With fewer high-stakes gamblers coming to Macau, room rates would be driven down and attract more lower-spending tourists -- not necessarily the kind of patrons casinos would hope for, Anthony Wong, an analyst at UBS AG. Macau’s success has been built on high-rollers who account for about 70 percent of the total market, he said.

90% Gambling

Macau saw its first annual decline in casino revenue last year and may face a 21 percent drop this year.

More than $20 billion in the market value of the six casino operators has been wiped out so far this year. Sands China fell 1.5 percent to HK$32.05 by the close of trading in Hong Kong, while Galaxy fell 0.9 percent. Wynn Macau Ltd. lost 0.6 percent., MGM China Holdings Ltd. rose 0.13 percent, and SJM Holdings Ltd. was unchanged.

Gambling accounts for more than 90 percent of casino operators’ revenue in Macau and only 37 percent in Las Vegas, according to Zhou of Macquarie.

The industry’s plan is to use more hotel rooms to draw more overnight tourists, who spend four times more than day-trippers, according to data from Bloomberg Intelligence. Visitors in Macau, two-thirds dominated by Chinese, currently stay on average 1.4 days, it said. In Las Vegas, they stay about three to four nights on average, Wong at UBS said.

In the east of Cotai, cranes were erected around billionaire Steve Wynn’s new resort fronted by maroon glass panels.

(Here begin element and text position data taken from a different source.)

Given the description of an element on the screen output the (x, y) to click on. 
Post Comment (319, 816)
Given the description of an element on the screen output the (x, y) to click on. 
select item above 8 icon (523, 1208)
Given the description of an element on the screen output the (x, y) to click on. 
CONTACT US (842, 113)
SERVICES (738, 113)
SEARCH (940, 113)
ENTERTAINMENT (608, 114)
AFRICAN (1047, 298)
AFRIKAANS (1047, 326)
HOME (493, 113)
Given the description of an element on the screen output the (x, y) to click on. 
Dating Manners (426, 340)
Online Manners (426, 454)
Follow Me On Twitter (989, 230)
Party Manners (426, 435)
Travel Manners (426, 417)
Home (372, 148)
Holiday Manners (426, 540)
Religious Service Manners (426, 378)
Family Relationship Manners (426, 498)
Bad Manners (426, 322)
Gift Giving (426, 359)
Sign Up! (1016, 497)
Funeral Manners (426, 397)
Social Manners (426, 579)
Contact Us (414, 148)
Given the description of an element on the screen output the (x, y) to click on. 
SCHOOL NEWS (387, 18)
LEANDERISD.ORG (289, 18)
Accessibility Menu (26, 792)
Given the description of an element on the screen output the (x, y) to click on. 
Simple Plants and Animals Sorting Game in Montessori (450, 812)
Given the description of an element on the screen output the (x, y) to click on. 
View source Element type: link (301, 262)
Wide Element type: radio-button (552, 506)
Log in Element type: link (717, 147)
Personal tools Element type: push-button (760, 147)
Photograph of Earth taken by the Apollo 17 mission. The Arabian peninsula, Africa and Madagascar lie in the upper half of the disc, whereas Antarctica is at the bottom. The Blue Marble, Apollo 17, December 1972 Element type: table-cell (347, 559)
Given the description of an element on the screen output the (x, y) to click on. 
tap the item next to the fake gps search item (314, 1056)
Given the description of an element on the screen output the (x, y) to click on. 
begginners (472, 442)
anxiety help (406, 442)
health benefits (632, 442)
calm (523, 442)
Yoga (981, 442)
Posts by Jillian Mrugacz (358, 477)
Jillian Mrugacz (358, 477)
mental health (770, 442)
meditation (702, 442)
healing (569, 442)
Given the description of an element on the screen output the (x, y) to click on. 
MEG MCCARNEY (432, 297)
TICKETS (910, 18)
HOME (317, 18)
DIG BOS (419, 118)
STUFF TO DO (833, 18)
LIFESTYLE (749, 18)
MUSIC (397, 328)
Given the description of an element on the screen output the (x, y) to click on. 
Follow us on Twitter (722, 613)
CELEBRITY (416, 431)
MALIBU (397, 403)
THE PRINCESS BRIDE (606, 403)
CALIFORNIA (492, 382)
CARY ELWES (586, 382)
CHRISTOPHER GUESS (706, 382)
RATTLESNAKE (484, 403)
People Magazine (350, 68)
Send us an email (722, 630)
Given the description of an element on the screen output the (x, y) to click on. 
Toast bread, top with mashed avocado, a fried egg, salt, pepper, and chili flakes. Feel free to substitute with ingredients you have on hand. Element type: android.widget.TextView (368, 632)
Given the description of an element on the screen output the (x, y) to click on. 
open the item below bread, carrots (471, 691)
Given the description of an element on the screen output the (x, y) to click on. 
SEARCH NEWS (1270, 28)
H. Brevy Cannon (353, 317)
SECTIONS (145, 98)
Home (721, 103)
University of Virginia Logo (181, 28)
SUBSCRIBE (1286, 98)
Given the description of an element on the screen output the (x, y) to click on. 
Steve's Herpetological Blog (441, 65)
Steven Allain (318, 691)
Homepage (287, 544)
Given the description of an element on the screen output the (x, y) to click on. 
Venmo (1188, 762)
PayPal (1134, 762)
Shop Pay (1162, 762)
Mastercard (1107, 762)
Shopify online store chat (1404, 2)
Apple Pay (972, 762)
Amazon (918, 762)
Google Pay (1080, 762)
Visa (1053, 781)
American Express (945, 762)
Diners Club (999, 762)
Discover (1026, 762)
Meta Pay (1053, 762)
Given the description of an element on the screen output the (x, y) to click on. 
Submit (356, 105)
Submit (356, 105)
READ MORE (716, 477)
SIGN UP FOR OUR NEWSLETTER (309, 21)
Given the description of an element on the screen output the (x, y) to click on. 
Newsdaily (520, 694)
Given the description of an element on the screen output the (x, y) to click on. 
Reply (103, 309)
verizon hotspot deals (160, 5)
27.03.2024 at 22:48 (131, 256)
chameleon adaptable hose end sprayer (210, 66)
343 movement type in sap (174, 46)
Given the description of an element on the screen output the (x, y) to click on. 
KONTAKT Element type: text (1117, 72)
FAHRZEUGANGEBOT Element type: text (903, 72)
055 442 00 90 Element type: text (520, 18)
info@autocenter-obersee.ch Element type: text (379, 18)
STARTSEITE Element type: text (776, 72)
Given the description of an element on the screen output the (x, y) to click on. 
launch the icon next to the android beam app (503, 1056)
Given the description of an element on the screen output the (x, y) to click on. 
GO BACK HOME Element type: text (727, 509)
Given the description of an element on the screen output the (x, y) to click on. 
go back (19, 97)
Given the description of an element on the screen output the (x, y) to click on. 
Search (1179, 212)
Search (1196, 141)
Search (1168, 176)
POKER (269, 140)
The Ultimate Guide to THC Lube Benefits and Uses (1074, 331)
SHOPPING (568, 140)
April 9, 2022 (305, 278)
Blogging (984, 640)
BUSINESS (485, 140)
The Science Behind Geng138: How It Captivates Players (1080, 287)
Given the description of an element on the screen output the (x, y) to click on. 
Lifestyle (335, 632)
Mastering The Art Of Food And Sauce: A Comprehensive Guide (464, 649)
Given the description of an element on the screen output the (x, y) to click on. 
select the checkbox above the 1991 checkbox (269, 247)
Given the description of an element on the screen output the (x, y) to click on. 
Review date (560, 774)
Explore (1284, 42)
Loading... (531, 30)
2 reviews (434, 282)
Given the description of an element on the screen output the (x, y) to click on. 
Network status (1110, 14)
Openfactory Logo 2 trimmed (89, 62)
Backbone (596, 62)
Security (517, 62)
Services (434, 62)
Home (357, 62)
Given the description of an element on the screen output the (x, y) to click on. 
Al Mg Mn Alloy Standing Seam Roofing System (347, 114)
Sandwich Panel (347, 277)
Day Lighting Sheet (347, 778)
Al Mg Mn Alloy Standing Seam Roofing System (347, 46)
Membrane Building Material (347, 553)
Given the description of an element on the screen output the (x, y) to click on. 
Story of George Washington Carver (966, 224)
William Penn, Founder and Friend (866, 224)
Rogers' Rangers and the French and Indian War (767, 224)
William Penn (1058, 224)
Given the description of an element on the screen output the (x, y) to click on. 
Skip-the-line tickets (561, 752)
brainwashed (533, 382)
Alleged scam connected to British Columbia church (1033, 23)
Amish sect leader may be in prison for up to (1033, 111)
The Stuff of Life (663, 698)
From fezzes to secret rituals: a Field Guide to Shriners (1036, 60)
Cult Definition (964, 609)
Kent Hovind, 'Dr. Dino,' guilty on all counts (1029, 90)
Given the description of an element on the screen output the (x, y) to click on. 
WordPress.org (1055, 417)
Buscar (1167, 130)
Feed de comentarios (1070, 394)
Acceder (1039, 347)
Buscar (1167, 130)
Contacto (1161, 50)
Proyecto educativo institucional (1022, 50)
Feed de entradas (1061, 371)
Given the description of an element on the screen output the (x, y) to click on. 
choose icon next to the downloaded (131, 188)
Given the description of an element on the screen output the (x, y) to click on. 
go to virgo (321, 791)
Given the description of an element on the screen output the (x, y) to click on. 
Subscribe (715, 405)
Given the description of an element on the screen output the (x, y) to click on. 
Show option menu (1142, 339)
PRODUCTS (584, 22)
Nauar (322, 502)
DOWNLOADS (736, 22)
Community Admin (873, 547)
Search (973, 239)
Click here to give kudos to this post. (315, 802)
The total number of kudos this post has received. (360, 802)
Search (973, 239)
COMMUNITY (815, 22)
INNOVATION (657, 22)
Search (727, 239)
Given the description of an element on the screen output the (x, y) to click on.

Nearby, workers built bamboo scaffolding around the structure of SJM’s Versailles-style Lisboa Palace as the Macau government pushes ahead with plans to turn itself into a world tourism center.

“Companies are spending all that big money on something that has yet to be proven to work inMacau,” Zhou said. “It proved to work in Vegas, but it took them 15 years -- it’s going to take a long time for Macau to get there.”